**** SUPPLIED PASSAGE

Anatoly Kvochur was born on 16 April 1952, in the village of Mazurovka, Mohyliv-Podilskyi in the Vinnytsia Oblast of Ukrainian Soviet Socialist Republic.

Kvochur studied at the V. M. Komarov Higher Military Flying School at Yeysk, graduating in 1973. He began service as a pilot in the Group of Soviet Forces in Germany. He served for two years before he was discharged from the Soviet Armed Forces in 1977 with a recommendation for admittance to the Fedotov Test Pilot School. He graduated from the school in 1978.

From 1978 to 1981 he worked as a test pilot at Komsomolsk-on-Amur, testing Su-17 aircraft and its modifications. He studied further at the Moscow Aviation Institute, graduating in 1981.

Kvochur was transferred to the Mikoyan Design Bureau where he participated in the testing of more than 80 types of aircraft, including MiG-21, MiG-23, MiG-27, MiG-29, MiG-31, as well as air-to-air and air-to-surface missiles. He later appeared in numerous international air shows, showcasing Russian aircraft.

In 1995, Kvochur participated in a very long range flight demonstration of Su-27PD and Su-27PU Flankers featuring an inflight refueling probe. He led an aerobatic team, known as the Test Pilots Team (Lyotchiki-Ispyttahteli), which included the pilots Vladimir Loginovsky and Alexander Garnaev. Kvochur died on 15 April 2024, one day before his 72nd birthday. He was buried at the Federal Military Memorial Cemetery on 17 April 2024.

********
**** INFORMATION GIVEN

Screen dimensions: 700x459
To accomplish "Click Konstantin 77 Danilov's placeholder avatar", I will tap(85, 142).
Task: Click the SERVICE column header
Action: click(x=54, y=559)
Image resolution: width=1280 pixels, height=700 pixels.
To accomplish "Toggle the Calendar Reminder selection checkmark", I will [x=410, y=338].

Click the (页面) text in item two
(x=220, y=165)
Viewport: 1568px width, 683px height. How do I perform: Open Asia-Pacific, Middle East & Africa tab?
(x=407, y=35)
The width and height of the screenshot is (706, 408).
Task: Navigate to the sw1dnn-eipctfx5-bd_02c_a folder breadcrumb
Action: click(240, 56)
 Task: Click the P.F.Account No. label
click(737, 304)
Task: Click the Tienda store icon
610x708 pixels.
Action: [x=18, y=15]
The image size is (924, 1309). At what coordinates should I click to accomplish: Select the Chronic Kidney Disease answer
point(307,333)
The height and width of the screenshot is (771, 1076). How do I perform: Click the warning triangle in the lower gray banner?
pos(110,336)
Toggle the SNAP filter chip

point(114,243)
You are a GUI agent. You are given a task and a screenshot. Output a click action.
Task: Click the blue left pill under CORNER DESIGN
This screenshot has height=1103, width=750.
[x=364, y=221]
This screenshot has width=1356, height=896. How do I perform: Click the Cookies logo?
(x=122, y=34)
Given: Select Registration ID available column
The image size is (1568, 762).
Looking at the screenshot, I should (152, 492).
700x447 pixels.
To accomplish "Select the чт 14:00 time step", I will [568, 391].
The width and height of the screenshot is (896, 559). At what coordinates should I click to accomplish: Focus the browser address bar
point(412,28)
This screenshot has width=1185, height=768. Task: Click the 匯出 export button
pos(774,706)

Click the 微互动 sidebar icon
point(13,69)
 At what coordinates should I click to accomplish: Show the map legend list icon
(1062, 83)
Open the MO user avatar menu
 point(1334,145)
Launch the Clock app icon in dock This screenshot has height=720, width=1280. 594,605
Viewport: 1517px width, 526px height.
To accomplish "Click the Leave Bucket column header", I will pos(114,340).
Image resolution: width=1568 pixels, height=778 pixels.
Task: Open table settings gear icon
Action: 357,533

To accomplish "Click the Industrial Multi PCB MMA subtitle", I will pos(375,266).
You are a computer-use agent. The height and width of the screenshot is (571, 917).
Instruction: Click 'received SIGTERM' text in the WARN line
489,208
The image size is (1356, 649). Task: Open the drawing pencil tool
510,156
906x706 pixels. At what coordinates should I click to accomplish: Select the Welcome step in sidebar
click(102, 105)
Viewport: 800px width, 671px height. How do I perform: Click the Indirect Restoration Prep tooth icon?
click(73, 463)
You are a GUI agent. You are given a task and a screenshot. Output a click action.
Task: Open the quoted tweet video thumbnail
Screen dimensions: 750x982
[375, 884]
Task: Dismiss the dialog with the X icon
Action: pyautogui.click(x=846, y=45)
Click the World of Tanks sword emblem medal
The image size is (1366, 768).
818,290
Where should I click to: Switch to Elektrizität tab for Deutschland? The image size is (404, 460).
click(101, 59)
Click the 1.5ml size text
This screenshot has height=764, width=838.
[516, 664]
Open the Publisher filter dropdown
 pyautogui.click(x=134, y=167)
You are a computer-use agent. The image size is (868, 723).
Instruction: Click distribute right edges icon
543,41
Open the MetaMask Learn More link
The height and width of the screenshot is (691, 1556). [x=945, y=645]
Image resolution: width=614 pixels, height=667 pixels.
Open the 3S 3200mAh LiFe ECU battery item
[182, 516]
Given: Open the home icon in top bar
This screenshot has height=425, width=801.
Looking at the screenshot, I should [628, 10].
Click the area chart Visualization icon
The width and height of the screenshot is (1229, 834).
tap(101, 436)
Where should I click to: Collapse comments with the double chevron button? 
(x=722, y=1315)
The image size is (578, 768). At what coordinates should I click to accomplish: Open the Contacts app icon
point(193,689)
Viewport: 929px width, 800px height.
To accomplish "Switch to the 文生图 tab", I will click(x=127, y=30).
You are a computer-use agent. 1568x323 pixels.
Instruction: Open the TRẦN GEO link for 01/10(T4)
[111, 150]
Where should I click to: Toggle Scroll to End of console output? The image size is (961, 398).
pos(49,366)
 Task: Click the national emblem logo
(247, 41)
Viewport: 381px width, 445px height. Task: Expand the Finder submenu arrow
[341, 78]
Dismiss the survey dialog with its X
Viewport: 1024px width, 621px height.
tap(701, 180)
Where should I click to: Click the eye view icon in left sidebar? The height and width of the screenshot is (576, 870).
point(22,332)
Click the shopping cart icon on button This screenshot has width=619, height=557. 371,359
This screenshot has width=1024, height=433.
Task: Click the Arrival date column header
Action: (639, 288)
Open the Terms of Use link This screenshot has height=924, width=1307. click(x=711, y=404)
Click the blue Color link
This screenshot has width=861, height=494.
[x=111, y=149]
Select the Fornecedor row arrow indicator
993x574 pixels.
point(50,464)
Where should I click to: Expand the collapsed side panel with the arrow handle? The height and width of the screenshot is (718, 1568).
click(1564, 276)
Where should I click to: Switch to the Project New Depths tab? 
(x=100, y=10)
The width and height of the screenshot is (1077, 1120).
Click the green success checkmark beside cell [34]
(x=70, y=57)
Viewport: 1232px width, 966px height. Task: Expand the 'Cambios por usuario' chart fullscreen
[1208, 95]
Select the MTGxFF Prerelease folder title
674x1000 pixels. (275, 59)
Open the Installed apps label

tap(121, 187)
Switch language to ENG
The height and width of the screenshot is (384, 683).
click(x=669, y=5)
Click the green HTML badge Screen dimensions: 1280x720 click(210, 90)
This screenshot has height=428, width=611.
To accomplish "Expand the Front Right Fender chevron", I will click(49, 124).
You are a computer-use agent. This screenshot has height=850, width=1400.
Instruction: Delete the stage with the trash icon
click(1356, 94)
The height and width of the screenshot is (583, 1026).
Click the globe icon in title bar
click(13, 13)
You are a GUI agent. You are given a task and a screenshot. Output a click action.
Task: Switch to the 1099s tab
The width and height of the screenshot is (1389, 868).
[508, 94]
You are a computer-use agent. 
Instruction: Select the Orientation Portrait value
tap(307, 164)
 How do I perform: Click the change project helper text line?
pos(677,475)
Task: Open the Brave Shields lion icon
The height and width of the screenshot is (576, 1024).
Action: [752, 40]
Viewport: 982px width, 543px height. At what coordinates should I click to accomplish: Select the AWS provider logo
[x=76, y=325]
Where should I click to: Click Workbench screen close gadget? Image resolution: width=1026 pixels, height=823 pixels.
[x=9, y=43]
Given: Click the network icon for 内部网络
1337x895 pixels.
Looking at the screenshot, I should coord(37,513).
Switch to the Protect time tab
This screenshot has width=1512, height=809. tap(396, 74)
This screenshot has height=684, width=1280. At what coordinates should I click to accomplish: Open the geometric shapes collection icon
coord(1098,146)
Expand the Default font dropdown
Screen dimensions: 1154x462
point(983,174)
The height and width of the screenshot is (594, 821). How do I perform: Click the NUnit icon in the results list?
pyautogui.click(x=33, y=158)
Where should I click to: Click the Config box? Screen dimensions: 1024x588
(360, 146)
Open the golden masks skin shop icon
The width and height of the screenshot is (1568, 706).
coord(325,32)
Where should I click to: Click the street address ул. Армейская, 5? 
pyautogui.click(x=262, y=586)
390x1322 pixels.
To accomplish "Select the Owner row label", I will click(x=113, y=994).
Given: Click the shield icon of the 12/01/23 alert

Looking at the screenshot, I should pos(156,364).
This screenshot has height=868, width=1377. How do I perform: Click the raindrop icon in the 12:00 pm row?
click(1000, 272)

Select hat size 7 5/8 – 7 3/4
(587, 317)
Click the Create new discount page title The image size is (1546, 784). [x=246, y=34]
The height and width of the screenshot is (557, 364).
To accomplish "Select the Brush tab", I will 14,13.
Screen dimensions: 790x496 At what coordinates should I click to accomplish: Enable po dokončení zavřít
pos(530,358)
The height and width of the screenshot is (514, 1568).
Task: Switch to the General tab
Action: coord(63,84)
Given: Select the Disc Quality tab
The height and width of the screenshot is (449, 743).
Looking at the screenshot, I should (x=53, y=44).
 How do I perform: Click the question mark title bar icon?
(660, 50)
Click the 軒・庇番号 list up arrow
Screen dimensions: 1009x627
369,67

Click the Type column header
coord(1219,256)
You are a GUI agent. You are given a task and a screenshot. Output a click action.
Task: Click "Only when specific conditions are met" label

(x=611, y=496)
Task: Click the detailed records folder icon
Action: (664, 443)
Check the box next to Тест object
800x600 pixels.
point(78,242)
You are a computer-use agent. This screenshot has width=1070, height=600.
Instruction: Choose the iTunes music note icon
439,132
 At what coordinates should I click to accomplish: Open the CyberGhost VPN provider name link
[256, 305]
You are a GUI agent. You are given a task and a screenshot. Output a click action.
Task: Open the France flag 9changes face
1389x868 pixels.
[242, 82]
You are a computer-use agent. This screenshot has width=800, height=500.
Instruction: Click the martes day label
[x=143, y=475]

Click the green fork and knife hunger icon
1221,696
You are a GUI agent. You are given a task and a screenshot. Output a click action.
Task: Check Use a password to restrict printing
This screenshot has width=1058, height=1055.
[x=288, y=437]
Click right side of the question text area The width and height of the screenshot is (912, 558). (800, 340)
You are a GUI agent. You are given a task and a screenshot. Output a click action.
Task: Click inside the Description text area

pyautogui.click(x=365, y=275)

********

- _WHAT IS BEING ASKED_: Reproduce the part of the text about Anatoly Kvochur between "Kvochur studied at" and "graduating in 1981.", inclusive. The records are separate material and have no connection to the text about Anatoly Kvochur.

- _SOLUTION TO THE EXERCISE_:
Kvochur studied at the V. M. Komarov Higher Military Flying School at Yeysk, graduating in 1973. He began service as a pilot in the Group of Soviet Forces in Germany. He served for two years before he was discharged from the Soviet Armed Forces in 1977 with a recommendation for admittance to the Fedotov Test Pilot School. He graduated from the school in 1978.

From 1978 to 1981 he worked as a test pilot at Komsomolsk-on-Amur, testing Su-17 aircraft and its modifications. He studied further at the Moscow Aviation Institute, graduating in 1981.